# Do Fertimed and Repromeda treat single ladies?



## cherrycherry (Sep 25, 2008)

Hi all,

I think I am going to be going for Reprofit for egg donation, but I know it has a rather long waiting list and, if I'm not mistaken, I gather Fertimed and Repromeda, have less long waiting lists.  Please does anyone know if these clinics are prepared to treat unmarried women like myself?  

Cherry Cherry


----------



## Betty-Boo (Oct 14, 2007)

Sorry Cherry - can't help you there - am bein treated at Repro.
I understand the IVI clinics in spain treat single women and don't have a waiting list for DE.

Take care mini x


----------



## cherrycherry (Sep 25, 2008)

Thanks Aweeze.  I'm finding that the clinics are so slow with email so if anyone knows and could answer, it could either give me peace of mind, or the ability to move on to considering other clinics, quicker.
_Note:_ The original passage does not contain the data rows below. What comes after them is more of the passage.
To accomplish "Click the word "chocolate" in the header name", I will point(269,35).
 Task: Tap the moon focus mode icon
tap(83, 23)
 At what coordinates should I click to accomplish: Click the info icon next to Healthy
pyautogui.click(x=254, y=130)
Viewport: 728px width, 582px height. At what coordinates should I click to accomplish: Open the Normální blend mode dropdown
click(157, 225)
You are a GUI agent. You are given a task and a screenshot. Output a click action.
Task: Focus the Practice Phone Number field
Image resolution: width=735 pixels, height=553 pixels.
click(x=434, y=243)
Hi Mini - thanks for feedback - but I don't think I could get to Spain as I'm an extremely nervous traveller, who will be travelling alone, who doesn't drive, and who has big problems with taxis, (traumatic experiences have left a distrust), and, I found when I was making enquiries of clinics last year, that in Spain it seems public transport, ie trains and buses, are kind of thin on the ground, and you basically need a car to get around.
 I can't see myself coping with that any more than I can see myself walking on the moon! 
   Basically it just doesn't sound safe  

I do wish you all the best at Repro    

Cherry Cherry xx


----------



## ♥JJ1♥ (Feb 11, 2006)

Cherry I found that ringing the clinics- most have an 'Press 1 for English' option and then you get an english speaking person.
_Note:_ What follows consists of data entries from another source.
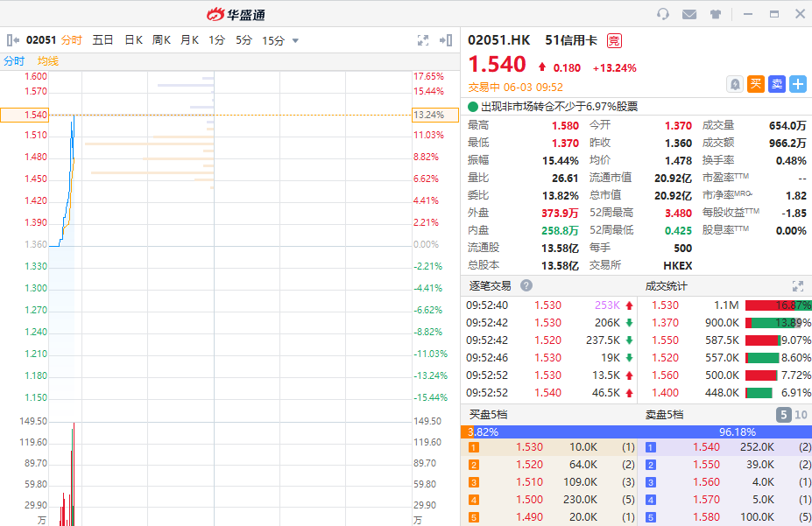812x526 pixels.
Task: Open the customer service headset icon
Action: point(663,14)
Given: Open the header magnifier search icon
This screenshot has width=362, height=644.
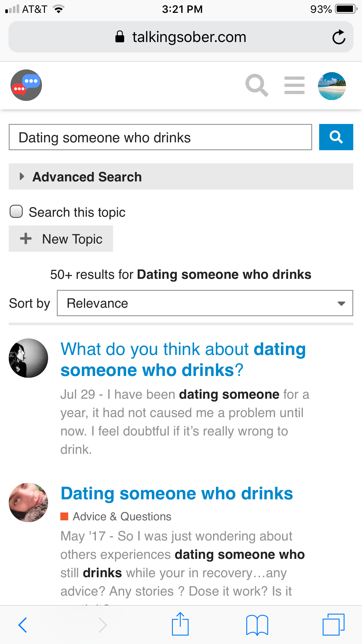Looking at the screenshot, I should 256,85.
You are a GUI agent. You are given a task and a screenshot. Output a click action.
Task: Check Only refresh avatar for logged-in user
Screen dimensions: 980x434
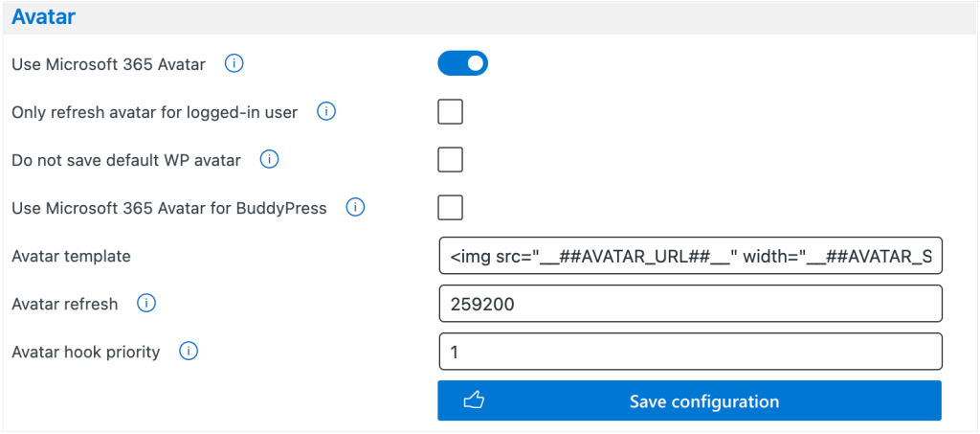(450, 112)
I had treatment in Barcelona and we stayed in hotels near to the clinic - IVI, last time it was walking distance to the clinic- had to get from airport to hotel by cab, but there is a comprehensive undergroun Wed/metro system in BCN. There are loads of buses, trams etc. We hired a car for the second trip but that was because we flew into Girona not BCN and drove to the seaside for a few days but cars are not needed really. They also have licensed cabs like we have black cabs.
L x


----------



## suitcase of dreams (Oct 7, 2007)

Afraid I also can't help re the single question....sorry....maybe try the Czech thread or hopefully the clinics will get back to you soon

Although I haven't been to Barcelona for IVF, I've been several times (for work and for fun!) and it's a very easy place to get around so if you did want to try Spain, don't be put off by what you've heard. I would prob avoid Madrid because it's so much bigger and therefore prob harder to navigate, but Barcelona is pretty small and very tourist friendly. I have just been to Brno and found that really easy too....but just wanted to say that your travel worries should not put you off Barcelona at least if the clinic there seems like a good option....

Good luck!
Suitcase
x


----------



## cherrycherry (Sep 25, 2008)

Thanks ladies  

It's thought-provoking about Barcelona.  All the info I could get on travel was vague but seemed definately to suggest only cars etc by it's very sparseness - hmm  

Cherry xx


----------



## ♥JJ1♥ (Feb 11, 2006)

http://www.barcelona-tourist-guide.com/en/maps/barcelona-metro-map.html
here's the tube system seems comprehensive, and there are buses from the airport to the city if you don't want a taxi

/links


----------



## cherrycherry (Sep 25, 2008)

Hey thanks JJJ. That is very kind of you! 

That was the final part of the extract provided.